Planning a project and keeping it on track can sometimes be a hard thing to do, due to the inherent uncertainty in real life. Anyone who has ever had a brush with the construction industry – from large projects like Crossrail, down to small projects like an extension on a house – will have seen how wildly off the original estimate can have been from reality, and how this can have a dramatic effect on time, cost, and quality. Uncertainty is a fact of life, but there are many tools and techniques to help us deal with it.
In the world of navigation an elegant solution has been created to solve the problem of uncertainty in predictions and measurements. If you are driving a car with a satnav running, there are many occasions where you may not get the good, constant, GPS signal reception that is needed to take navigation measurements – yet these days you often as a user will never realise that this has happened.
If the satnav relied exclusively on a good, constant, connection to the satellites to make an estimate of your position, you would find it very annoying to use whenever the signal was even slightly degraded. Your displayed position would jump around and freeze as signal came and went, as the only information being used for a position estimate is a snapshot observation with no consideration for current velocities or the laws of physics.
To provide a much more realistic model of your position, the software within a satnav is using a form of predictor-corrector algorithm to predict where you are. Without diving very deeply into the mathematics behind it (search online for ‘Kalman filter’ if you would like to) it can be broken into the two steps of its name – a prediction of where the satnav models that your vehicle should be at any given point, and then a correction from an observed measurement made by signals received from GPS satellites.

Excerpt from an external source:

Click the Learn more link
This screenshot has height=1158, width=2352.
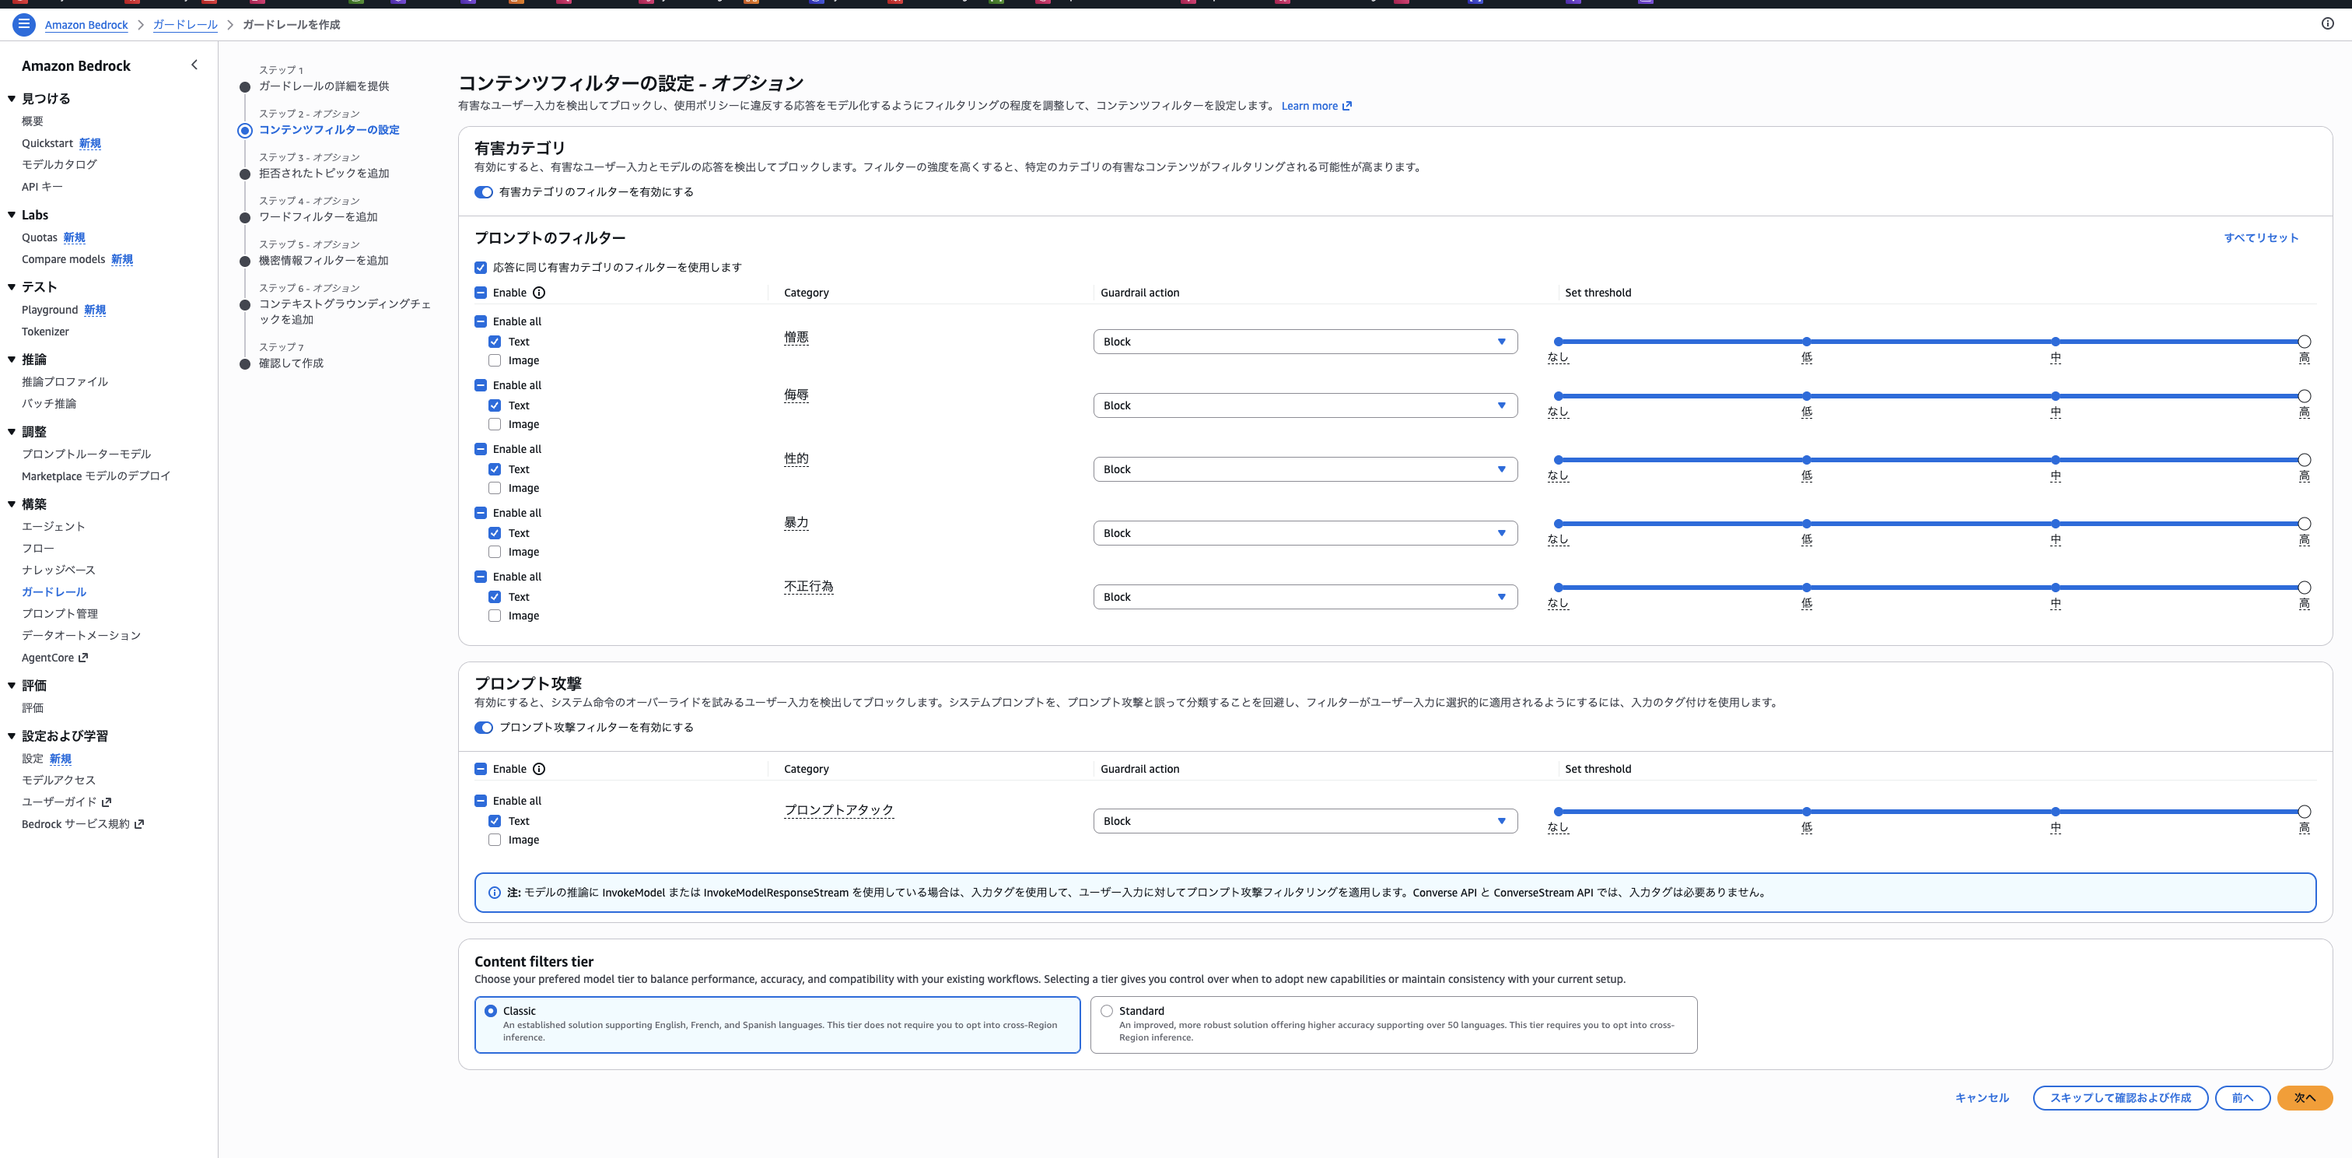[x=1310, y=105]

The prediction part of the algorithm applies the classical rules of physics to the vehicle, estimating where you could be based on your last observed position. It will make various assumptions, for example that you are likely to continue at the same speed and stick to a road if there is a bend in it, and not swerve off into a field. As time without an observed GPS measurements increases, the algorithm also begins to trust this prediction less and less, and it includes this level of uncertainty as a data point too.
The corrector part of the algorithm takes a snapshot observation of your actual position from a GPS signal. To measure your position by GPS, your satnav needs to be able to receive a signal from enough satellites to make a good measurement and iron out any errors or inaccuracies. No observation of reality is perfect, and so this part of the algorithm too includes a level of its uncertainty as a data point.
The algorithm then combines the two parts – its prediction of where it thinks you could be based on sensible logic but no observation, and a correction from an observation of where you probably actually are but without any prior consideration of where you could be. It weighs up the uncertainty data point in each part to decide which part to believe more to resolve any discrepancies, and then repeats the process.
So, can this same elegant solution to the uncertainty in navigation be used to solve the problems of uncertainty in project management?
Waterfall project management methodologies, favoured often in the construction industry, are focused at making a prediction of how long something will take from a start point. This will be based on what needs to be done in a logical order and following the laws of physics and reality. These laws include the obvious, such as you must build the walls of a house before you can put the roof on, and the less obvious, such as a bricklayer will probably lay about 600 bricks a day. In such a manner a project manager can make a prediction as to how long a project could take.
Agile project management methodologies, favoured often in the software industry, are focused at looking at the problems of here and now. This works well as often there is not as rigid a workflow in software development – there may be no roof which can only be built once the walls to be built – and so the most pressing issues can be considered over a short ‘sprint’, before then again looking at what the next big issues are.
For projects that are not as clear cut as simple construction or software bug resolution, neither method in isolation is perfect. Neat waterfall methodologies fall down in the same way our satnav’s predictor algorithm does – they are very sensible and logical, but their predictions become more uncertain as time goes by without a correction. Neat Agile methodologies also suffer from the same problems as a GPS correction – though it takes in a lot of input to give a good observation of the current situation, it does not focus on making a future prediction and so without a constant update it can give a very uncertain estimate of what is left to be done – and is also in danger of making jumps off the obvious road ahead.
Consequently, many project managers favour a hybrid approach which functions as a predictor-corrector. The predictor stage is to predict what is likely to happen by setting up a project using a waterfall method, and then the corrector is to use Agile to update and correct the plan as the project progresses. Waterfall gives us the products managers love – a Gantt chart showing dependencies, resource requirements, and some milestones to worry about – and then Agile sprints allow us to monitor the progress of each task, letting us know quickly if we wildly overestimated or underestimated the amount of work it would take. Conversely, waterfall also helps us keep Agile observations from ‘swerving off the road and into a field’ as we can see the task dependencies and help steer work away from constant refinement and towards bigger issues.
As a satnav uses various tools to predict and correct its model of where a car is to reduce uncertainty and help a driver complete their journey on time, so too a project manager uses various methodologies to predict and correct a model of where a project is to reduce uncertainty and help a team complete it on time, to cost, and to quality.